24 to 25 July 2018
During an inspection looking at part of the service
Consultant Eye Surgeons Partnership (Bristol) LLP is operated by South West Eye Surgeons LLP. Facilities include three consultation rooms and a treatment room.
The service provides outpatients for adults and a small proportion of children and young people.
We inspected this service using our focused inspection methodology. We carried out the unnanounced part of the inspection on 24 and 25 July 2018.
To get to the heart of patients’ experiences of care and treatment, we ask the same five questions of all services: are they safe, effective, caring, responsive to people's needs, and well-led?
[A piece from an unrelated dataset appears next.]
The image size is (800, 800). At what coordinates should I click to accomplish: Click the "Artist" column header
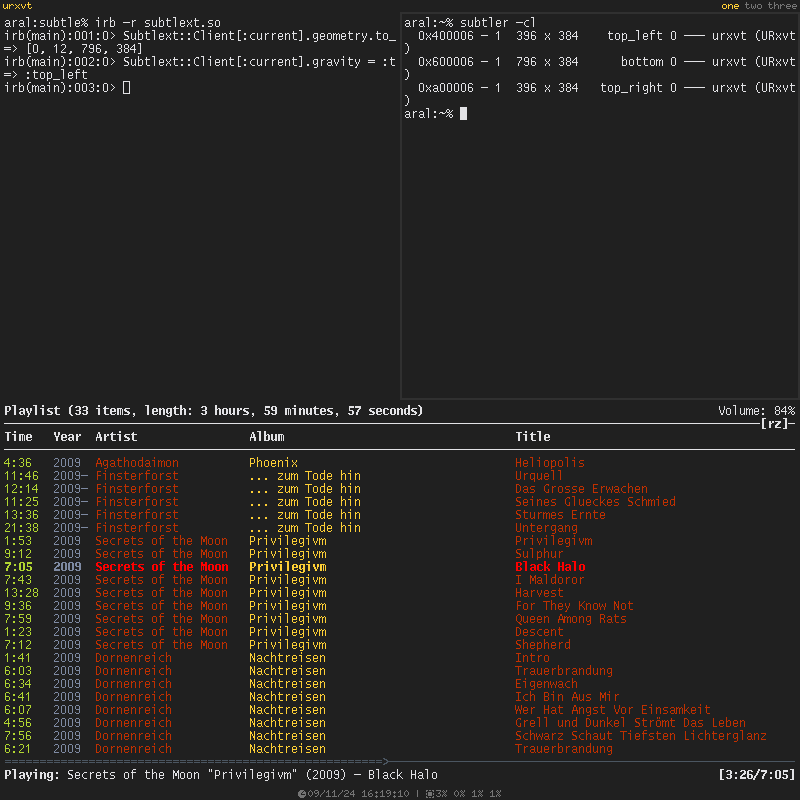[116, 437]
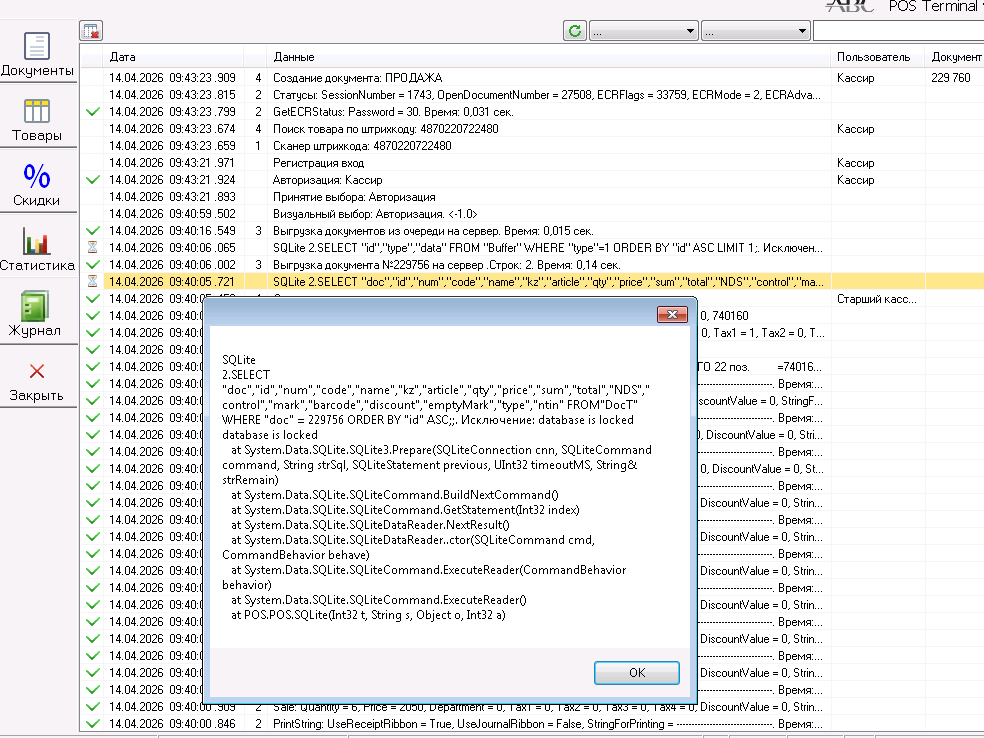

Where we have a legal duty to do so we rate services’ performance against each key question as outstanding, good, requires improvement or inadequate.
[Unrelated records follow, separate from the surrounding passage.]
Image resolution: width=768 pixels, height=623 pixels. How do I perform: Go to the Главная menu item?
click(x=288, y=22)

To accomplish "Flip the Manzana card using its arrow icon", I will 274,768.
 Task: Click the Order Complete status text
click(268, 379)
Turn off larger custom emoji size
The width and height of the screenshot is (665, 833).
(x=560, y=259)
Throughout the inspection, we took account of what people told us and how the provider understood and complied with the Mental Capacity Act 2005.
The CQC issued a warning notice against the provider South West Eye Surgeons LLP in October 2017. During this inspection we found areas which required significant improvement included:
- The provider having safe and effective systems and processes to assess, monitor and improve the quality and safety of the service.
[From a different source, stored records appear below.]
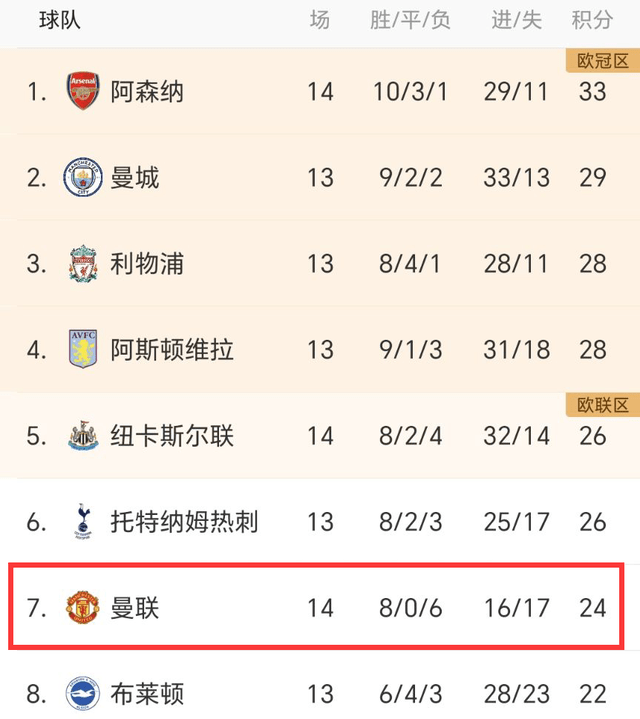This screenshot has height=719, width=640.
Task: Select the 胜/平/负 column header
Action: tap(410, 20)
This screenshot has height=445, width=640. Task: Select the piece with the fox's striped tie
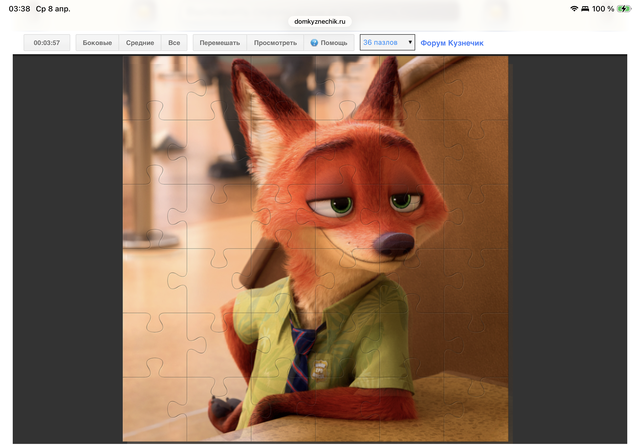point(300,360)
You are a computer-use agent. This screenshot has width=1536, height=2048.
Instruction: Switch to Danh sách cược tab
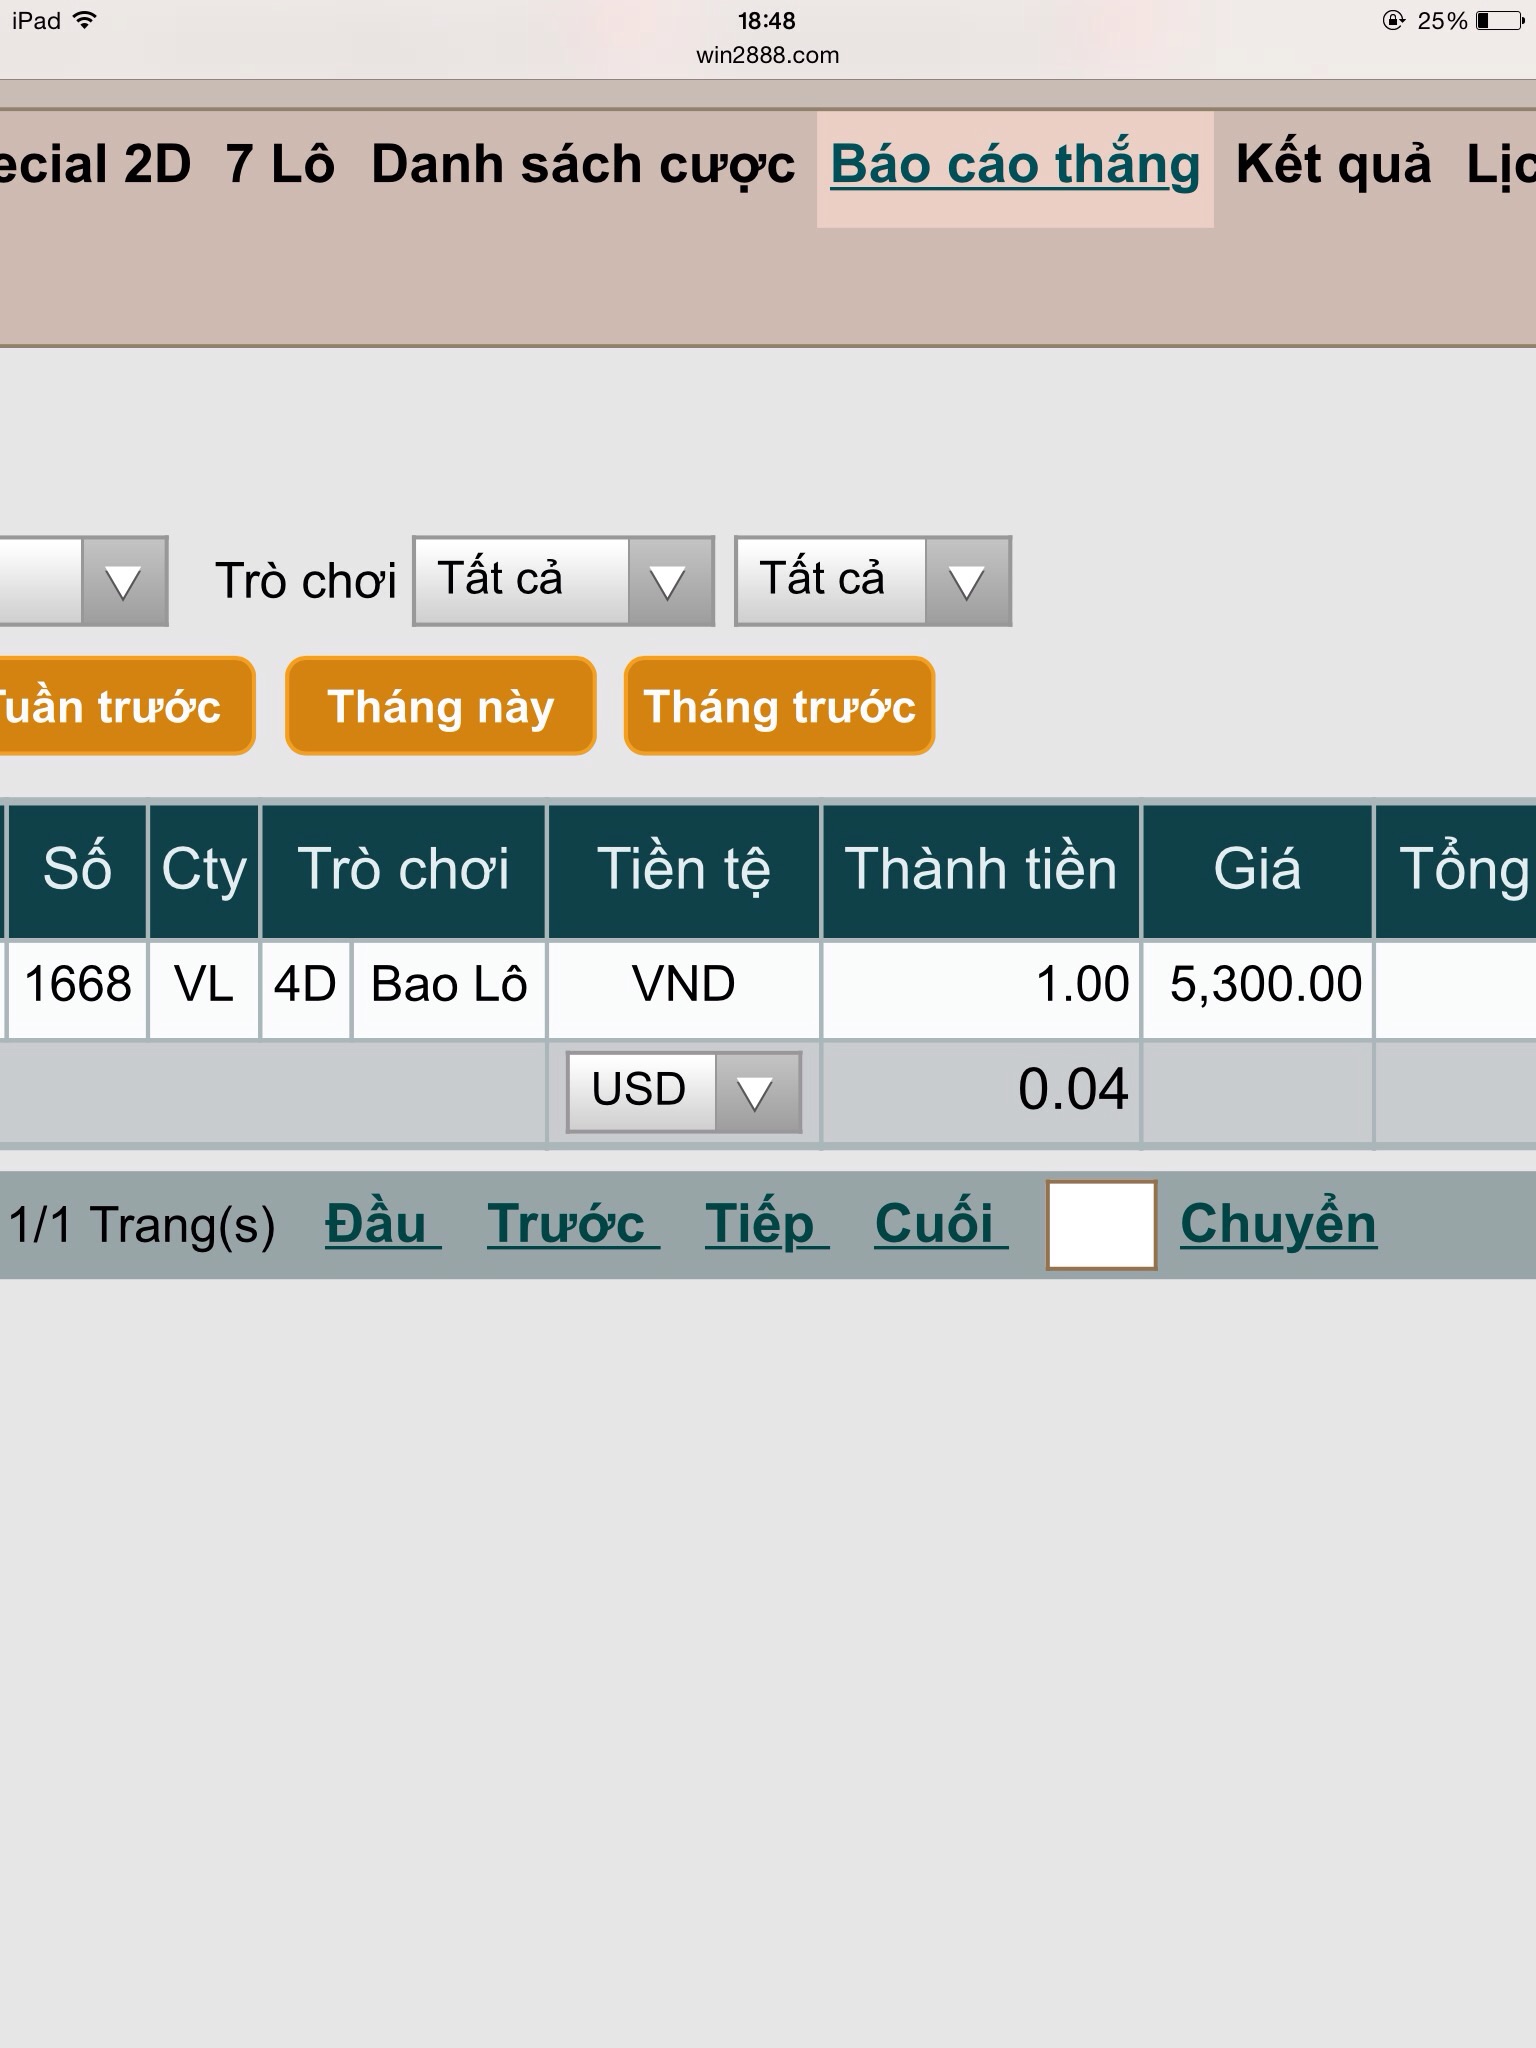point(583,166)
- The provider having assurance that staff have qualifications, competence, skills and experience to undertake their role.
- The provider not having oversight of the risks associated to patients undergoing surgery at the hospital.
- The provider not having oversight of records relating to people carrying on the regulated activity by persons employed.
During this inspection we found:
- Although there were cleaning audits found during this inspection, we found they were not being used properly.
- The arrangements for managing waste did not always keep people safe.
- We found a selection of consumables which were out of date which meant that the arrangements for storing this equipment did not always keep people safe.
- We found a large selection of medicines which were out of date which meant the arrangements for managing and storing medicines did not always keep people safe.
- Incidents were not used effectively to inform learning and improvement within the service was limited.
- The service did not identify learning from complaints.
- We are not assured that the registered manager had the appropriate support or training to understand their responsibilities, and did not have oversight of the quality and safety of the service.
- Despite some improvements, for example the collection of information for auditing purposes we found there was no effective review or analysis of this information which could be used to improve the service.
- Assurance systems were not comprehensive which meant performance issues were not escalated appropriately and were not improved as a result.
We found good practice in relation to outpatient care:
- During the last inspection we found that the provider did not maintain a full record of mandatory training completed by staff. We found this to be improved during this inspection.
- During the last inspection we found the provider could not demonstrate that safeguarding training had been undertaken by staff. During this inspection we found the evidence was available.
Following this inspection, we told the provider that it must take some actions to comply with the regulations. We also issued the provider with four requirement notice(s) that affected the provider. Details are at the end of the report.